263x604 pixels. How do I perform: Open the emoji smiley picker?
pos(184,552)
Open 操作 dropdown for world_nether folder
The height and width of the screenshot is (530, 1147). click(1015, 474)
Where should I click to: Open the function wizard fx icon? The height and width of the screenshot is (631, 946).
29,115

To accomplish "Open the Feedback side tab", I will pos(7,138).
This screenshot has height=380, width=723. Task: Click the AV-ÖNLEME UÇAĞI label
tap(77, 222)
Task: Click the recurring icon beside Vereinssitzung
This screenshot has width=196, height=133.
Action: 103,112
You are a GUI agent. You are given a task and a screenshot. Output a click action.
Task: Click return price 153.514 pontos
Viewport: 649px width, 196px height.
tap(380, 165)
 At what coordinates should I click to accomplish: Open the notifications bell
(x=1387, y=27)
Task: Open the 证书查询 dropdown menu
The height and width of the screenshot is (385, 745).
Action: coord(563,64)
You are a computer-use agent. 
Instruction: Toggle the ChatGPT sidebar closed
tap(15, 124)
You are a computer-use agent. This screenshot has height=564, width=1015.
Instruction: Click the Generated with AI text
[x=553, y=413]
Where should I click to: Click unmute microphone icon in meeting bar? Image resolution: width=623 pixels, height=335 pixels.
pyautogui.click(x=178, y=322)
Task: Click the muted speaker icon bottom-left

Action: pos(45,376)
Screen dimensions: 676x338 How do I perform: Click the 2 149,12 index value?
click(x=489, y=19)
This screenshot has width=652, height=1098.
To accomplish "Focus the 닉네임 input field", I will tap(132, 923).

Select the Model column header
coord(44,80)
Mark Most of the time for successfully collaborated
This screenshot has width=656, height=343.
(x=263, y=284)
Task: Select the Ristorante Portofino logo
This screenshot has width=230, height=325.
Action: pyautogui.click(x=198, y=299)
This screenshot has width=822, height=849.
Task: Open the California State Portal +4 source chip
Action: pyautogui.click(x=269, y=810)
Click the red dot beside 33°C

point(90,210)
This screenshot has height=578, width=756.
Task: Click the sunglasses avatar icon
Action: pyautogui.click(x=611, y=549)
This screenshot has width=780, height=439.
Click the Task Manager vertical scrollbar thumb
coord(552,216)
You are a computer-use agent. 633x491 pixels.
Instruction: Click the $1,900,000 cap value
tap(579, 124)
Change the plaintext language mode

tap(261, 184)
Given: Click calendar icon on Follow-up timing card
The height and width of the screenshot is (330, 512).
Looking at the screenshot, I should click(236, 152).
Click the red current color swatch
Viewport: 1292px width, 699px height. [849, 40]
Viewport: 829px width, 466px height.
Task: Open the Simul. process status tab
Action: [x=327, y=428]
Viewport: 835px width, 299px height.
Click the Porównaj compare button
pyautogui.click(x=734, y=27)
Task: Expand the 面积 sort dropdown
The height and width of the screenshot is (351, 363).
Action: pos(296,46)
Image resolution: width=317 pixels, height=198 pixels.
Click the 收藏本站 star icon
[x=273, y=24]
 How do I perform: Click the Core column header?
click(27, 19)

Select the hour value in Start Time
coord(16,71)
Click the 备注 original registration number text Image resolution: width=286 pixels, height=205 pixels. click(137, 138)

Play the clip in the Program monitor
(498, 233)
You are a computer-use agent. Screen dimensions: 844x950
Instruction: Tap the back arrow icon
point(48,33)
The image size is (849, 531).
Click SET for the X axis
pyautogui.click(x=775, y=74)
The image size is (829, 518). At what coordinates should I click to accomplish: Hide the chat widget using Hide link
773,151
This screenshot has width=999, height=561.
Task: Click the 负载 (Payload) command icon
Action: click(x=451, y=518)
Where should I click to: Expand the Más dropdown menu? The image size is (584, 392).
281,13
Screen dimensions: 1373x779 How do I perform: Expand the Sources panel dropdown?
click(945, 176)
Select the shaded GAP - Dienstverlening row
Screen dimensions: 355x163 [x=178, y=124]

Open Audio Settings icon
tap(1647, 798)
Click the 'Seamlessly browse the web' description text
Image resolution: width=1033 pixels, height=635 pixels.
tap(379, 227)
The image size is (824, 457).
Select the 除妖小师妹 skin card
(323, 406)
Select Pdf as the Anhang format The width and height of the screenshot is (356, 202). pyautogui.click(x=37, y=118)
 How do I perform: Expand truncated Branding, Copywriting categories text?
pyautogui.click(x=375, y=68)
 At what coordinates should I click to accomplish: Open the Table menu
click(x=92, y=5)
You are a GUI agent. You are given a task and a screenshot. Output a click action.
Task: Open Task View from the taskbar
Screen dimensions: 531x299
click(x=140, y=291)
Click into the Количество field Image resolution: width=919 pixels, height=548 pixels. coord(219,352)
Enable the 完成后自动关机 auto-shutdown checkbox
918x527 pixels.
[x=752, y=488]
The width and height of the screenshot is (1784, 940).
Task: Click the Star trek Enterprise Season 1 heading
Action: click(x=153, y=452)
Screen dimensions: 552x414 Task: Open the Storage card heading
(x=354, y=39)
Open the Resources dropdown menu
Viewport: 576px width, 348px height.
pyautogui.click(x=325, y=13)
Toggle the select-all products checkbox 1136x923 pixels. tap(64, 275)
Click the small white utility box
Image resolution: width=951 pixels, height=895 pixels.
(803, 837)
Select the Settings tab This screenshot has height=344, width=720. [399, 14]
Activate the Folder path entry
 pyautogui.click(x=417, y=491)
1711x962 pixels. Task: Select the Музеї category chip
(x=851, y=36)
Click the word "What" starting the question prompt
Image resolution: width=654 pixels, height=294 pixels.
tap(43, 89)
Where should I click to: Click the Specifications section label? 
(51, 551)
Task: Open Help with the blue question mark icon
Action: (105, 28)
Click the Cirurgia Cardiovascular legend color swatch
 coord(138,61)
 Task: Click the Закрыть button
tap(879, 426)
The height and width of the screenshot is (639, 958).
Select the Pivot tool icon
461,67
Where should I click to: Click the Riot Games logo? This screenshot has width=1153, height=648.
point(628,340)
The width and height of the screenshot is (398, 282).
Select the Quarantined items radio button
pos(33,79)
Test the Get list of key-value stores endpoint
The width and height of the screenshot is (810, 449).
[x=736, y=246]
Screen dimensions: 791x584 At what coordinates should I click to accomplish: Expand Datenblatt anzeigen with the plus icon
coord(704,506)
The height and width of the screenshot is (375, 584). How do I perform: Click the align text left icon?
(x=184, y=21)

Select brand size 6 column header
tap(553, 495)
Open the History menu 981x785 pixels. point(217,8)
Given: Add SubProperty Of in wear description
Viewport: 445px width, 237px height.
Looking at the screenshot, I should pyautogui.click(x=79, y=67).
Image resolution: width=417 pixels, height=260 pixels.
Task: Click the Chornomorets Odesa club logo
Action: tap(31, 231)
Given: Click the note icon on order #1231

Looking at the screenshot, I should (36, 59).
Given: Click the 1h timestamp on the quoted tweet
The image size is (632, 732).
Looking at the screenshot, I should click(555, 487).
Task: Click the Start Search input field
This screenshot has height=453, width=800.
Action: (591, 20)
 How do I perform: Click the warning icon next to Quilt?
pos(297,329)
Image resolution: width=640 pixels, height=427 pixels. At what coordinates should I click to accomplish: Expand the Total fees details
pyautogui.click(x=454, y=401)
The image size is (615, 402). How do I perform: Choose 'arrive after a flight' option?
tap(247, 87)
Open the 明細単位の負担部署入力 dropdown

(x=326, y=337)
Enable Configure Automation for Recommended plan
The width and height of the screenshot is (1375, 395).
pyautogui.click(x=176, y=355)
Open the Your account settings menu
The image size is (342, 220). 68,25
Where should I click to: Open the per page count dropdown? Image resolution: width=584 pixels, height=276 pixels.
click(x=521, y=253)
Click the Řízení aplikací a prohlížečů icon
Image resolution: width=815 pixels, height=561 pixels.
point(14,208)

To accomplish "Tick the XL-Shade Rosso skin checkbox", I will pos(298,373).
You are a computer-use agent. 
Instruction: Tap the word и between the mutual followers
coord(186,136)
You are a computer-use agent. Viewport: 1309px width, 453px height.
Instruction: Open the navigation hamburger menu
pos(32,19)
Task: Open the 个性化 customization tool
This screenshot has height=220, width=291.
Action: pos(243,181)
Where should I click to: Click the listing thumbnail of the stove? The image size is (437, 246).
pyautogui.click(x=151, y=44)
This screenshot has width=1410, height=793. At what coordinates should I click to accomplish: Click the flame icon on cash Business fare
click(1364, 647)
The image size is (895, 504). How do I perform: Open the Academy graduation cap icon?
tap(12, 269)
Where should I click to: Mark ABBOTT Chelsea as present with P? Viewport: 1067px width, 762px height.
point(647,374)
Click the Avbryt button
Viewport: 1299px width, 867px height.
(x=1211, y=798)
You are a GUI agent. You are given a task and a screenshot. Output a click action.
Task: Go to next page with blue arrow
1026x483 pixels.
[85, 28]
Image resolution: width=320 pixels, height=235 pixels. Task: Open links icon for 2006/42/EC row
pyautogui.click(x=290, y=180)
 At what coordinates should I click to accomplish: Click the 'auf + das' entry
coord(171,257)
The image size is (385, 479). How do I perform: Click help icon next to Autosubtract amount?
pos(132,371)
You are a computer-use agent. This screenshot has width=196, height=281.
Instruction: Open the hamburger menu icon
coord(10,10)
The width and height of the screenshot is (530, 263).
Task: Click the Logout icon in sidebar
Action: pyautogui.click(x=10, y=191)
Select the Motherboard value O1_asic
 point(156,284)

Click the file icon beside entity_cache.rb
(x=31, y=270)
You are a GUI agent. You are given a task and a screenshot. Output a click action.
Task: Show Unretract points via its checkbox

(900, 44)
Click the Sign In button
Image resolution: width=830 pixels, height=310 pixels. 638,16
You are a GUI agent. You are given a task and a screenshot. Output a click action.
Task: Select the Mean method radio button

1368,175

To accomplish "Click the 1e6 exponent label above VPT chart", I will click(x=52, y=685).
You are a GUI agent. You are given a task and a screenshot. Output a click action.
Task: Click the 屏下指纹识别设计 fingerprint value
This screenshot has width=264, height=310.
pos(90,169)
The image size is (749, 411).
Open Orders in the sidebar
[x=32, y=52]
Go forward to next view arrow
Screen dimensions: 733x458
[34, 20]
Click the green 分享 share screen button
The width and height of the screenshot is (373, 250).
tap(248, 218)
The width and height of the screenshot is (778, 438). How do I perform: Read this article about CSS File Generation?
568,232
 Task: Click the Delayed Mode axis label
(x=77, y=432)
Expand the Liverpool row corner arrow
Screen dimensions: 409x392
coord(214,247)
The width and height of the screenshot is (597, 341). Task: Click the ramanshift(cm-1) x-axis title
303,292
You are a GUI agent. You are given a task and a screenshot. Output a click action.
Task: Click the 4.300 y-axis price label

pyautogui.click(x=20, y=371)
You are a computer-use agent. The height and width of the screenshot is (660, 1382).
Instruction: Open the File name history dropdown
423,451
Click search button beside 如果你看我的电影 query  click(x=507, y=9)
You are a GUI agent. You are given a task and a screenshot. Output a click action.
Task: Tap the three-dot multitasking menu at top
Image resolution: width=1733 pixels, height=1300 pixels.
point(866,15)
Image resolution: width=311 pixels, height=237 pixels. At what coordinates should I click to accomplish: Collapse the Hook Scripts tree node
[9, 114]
+===+
● **What is being asked**
Pull out every line above that contains the string "Instruction", and copy each one in full.

● **Output of the task**
Instruction: Toggle the ChatGPT sidebar closed
Instruction: Click the Generated with AI text
Instruction: Click the $1,900,000 cap value
Instruction: Tap the back arrow icon
Instruction: Tap the word и between the mutual followers
Instruction: Open the navigation hamburger menu
Instruction: Open the hamburger menu icon
Instruction: Open the File name history dropdown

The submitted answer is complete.